Karl-Heinz Stier berichtet über seine Kindheitserinnerungen mit der Mühlheimer Fähre „Für Zecher damals oft die letzte Chance auf nächtliche Heimkehr“

Karl-Heinz Stier sah als Kind, wie US-Soldaten die Fähre versenkten. Schweren Herzens habe er nun dem Ende der Verbindung zugestimmt. Foto: man

Mühlheim (man) – Die Parlamente von Stadt und Kreis haben der Fähre zwischen Mühlheim und Dörnigheim mittlerweile offiziell die Messe gelesen: Nichts fährt mehr. Im Rückblick weiß man es immer ganz genau, aber de facto fiel schon im Oktober 2017 der Hammer. Der Versuch, den Betrieb mit neuem Pächter wieder aufzunehmen, mündete am 8. Juli 2019 nach vier Stunden in einem Bergungseinsatz der Feuerwehr. Im Widerpart zwischen Herz und Kopf stimmte der Mühlheimer Kreistagsabgeordnete Karl-Heinz Stier der Stilllegung zu.

Längs verbinden Flüsse, quer trennen sie.

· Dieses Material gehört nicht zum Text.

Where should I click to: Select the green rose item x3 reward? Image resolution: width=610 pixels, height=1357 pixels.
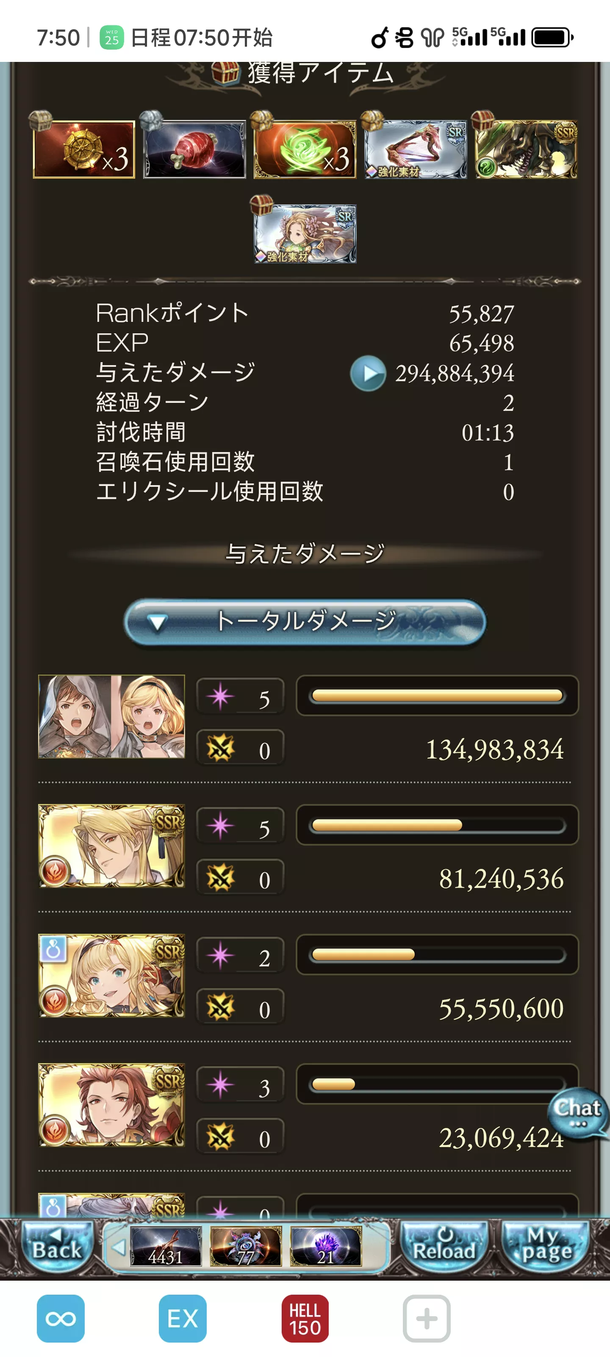305,150
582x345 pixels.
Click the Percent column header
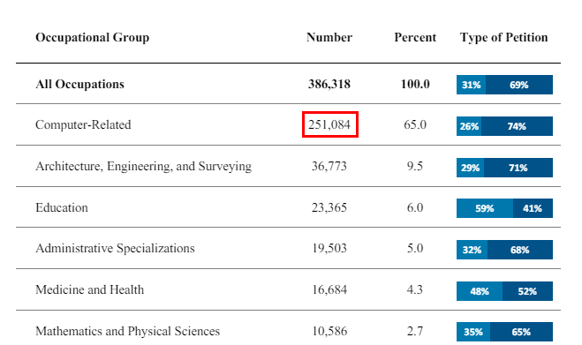415,37
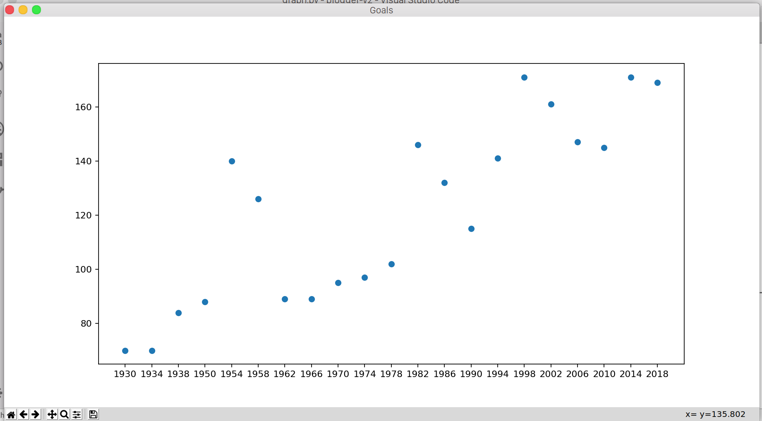This screenshot has height=421, width=762.
Task: Go to next view using the forward arrow icon
Action: coord(35,414)
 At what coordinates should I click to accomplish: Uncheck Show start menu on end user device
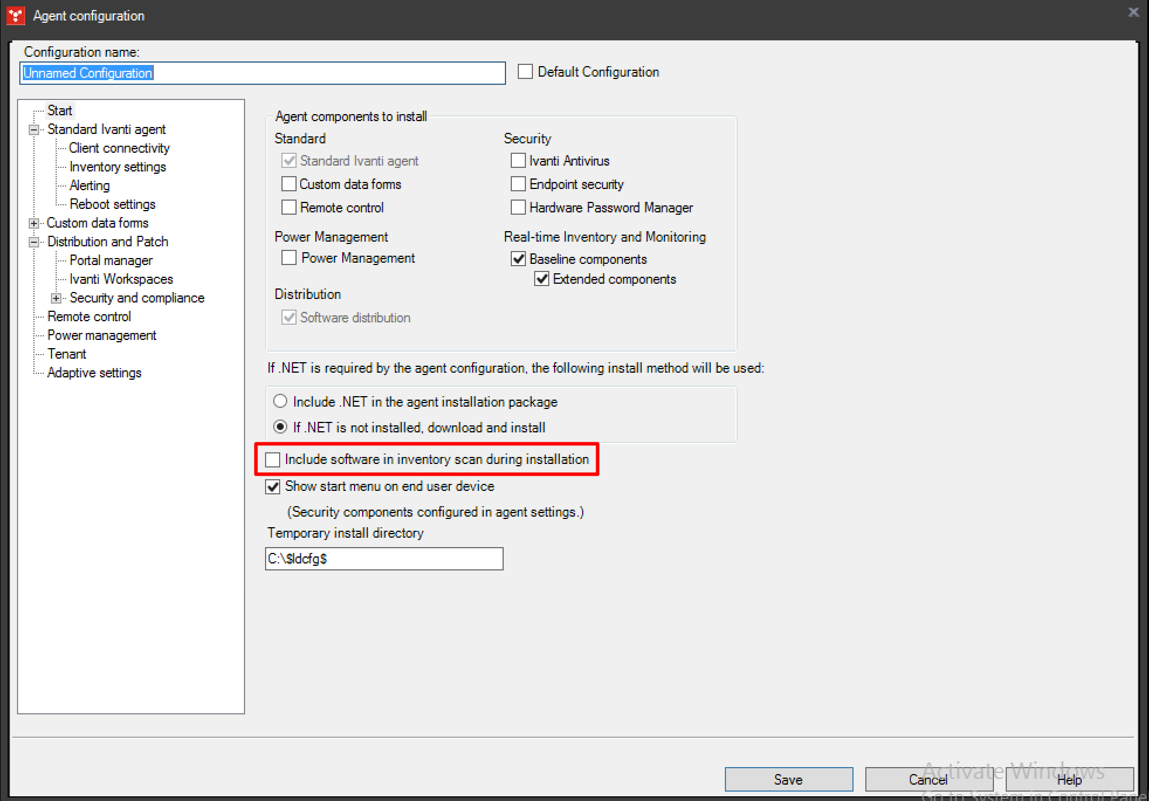[272, 486]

Ohne die Fähre wäre Karl-Heinz Stier sicher nicht zur Welt gekommen. Der Vater des SPD-Stadtrats wuchs drüben im protestantischen Dörnigheim auf. Die katholische Mutter Gertrude kam als Fünfjährige bei Adoptiveltern in Dietesheim unter. Zwei Jahre hatte das 1915 geborene Mädchen im Waisenhaus in Offenbach verbracht. Ihre Eltern starben 1918 an der „spanischen Grippe“, gegen die Corona wie ein globaler Schnupfen wirkt.

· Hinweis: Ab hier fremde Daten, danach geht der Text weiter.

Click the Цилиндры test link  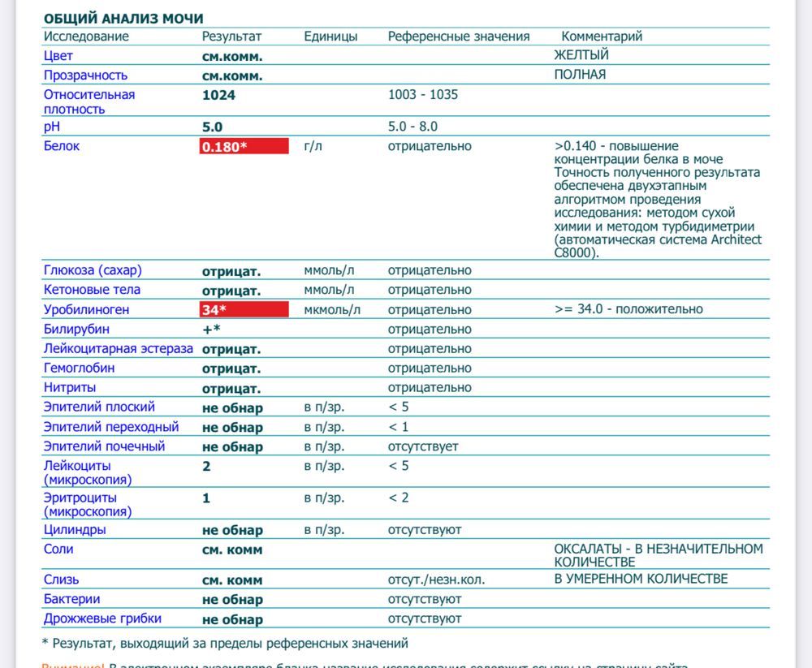coord(75,530)
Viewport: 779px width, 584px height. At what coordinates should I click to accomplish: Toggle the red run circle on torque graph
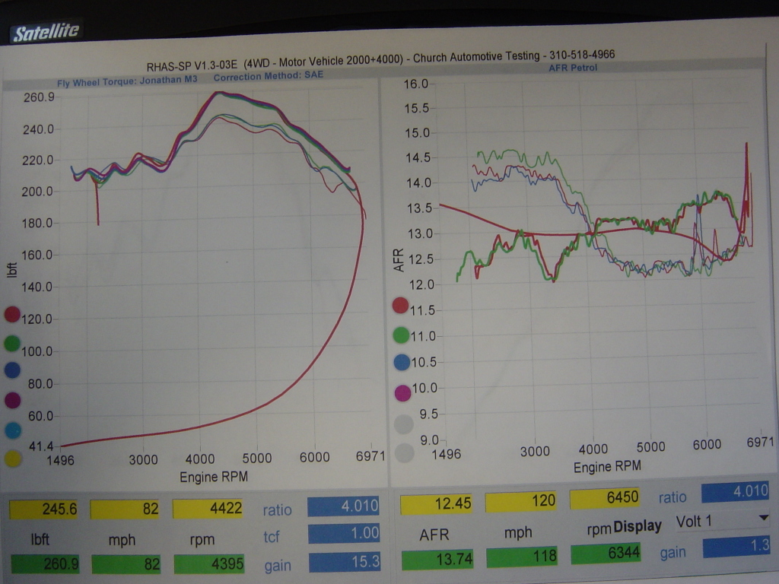[x=11, y=314]
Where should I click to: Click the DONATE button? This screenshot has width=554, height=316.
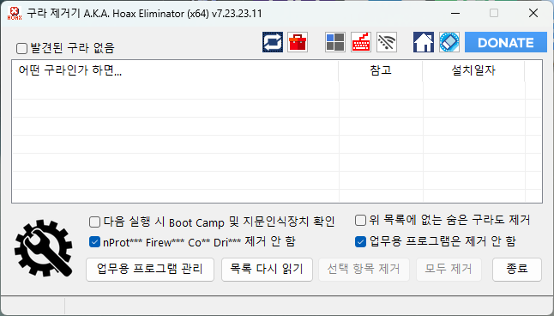coord(506,42)
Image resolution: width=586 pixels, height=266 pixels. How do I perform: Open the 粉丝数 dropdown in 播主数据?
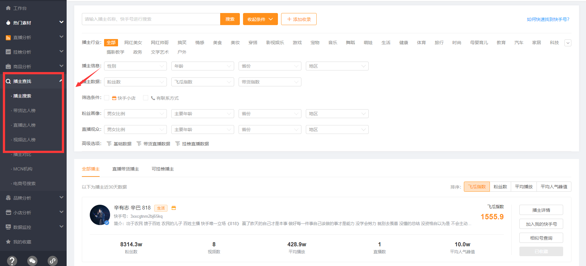click(135, 82)
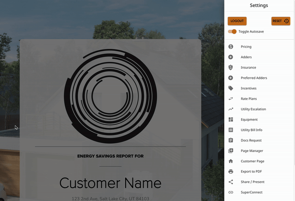The image size is (295, 201).
Task: Disable the Toggle Autosave switch
Action: [232, 32]
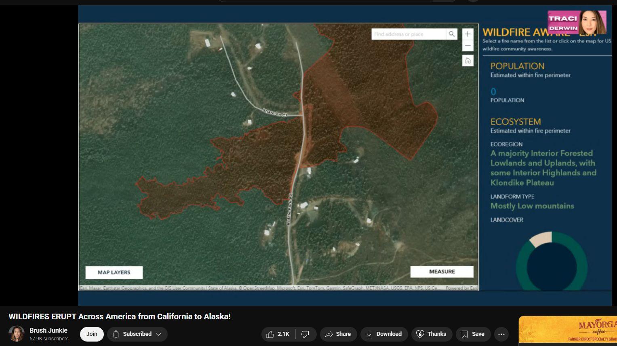Click the Brush Junkie channel avatar
Image resolution: width=617 pixels, height=346 pixels.
click(17, 334)
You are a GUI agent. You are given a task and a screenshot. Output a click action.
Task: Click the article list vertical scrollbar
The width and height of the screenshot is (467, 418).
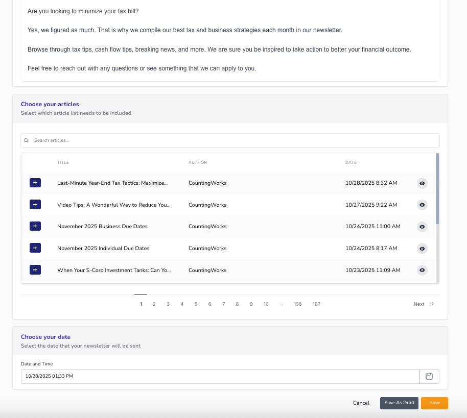tap(437, 189)
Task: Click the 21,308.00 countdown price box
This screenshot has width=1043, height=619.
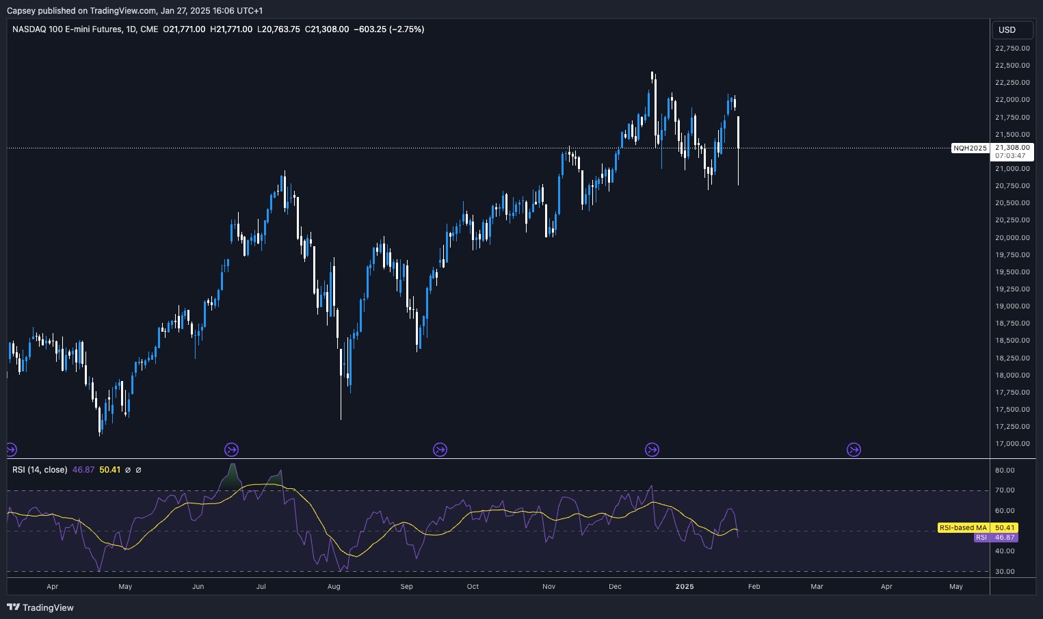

Der ebenfalls 1915 geborene Vater Karl absolvierte in Dörnigheim eine Weißbinderlehre, außerdem betrieb er eine Nebenerwerbslandwirtschaft. Nicht selten stieg er auf die Fähre, um sich auf der Südseite des Mains umzusehen. Damals bahnte sich so manche Ehe sonntags beim Tanztee an.

Die früheste Erinnerung von Karl-Heinz Stier an die Fähre hängt mit einem Trauma zusammen. Wohl die meisten, die an Ängsten leiden, ahnen nicht, woher ihr panisches Empfinden rührt. Der 79-Jährige erzählt, wie sich niemand erklären konnte, warum er als Bub immer weinte und schrie, wenn es auf die Fähre ging. Heute weiß er den Grund. Als Vierjähriger hatte Karl-Heinz gegen Ende des Krieges beobachtet, wie die Amerikaner die Fähre versenkten, „ich sah, wie das Teil so langsam absoff“.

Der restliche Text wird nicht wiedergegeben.